Li também Calor, de Bill Bufford (Companhia das letras), do qual tinha lido extratos na revista The New Yorker, em que Bufford é crítico gastronômico. Ele era editor de ficção e autor de livros como Entre os Vândalos, reportagem sobre os hooligans, até que decidiu trabalhar na cozinha do Mario, famoso restaurante italiano de Nova York. Ele narra os sofrimentos e prazeres desse trabalho, mas o livro, que se alonga demais, cresce quando ele parte para a Itália a fim de trabalhar num açougue na Florença e dominar a cozinha renascentista, porque aqui coloca a culinária em seu caldo cultural.

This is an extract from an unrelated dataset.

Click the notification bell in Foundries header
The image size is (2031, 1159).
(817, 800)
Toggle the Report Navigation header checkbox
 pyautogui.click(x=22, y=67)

Decepção na ficção foi o novo romance de Don DeLillo, Falling Man, sobre uma família que sobrevive ao 11/9. O melhor de DeLillo (Libra, Ruído Branco) é a força de seus personagens em contraste com um período histórico real, mas aqui é tudo aguado, despropositado, emotivo demais, como se o autor tivesse sentido obrigação de abordar o tema.

POR QUE NÃO ME UFANO

Daiane dos Santos, de pele negra, tem metade da carga genética oriunda da Europa. Não há, como se vê, classificação mais imbecil da humanidade do que a racial. Para o que quer que seja.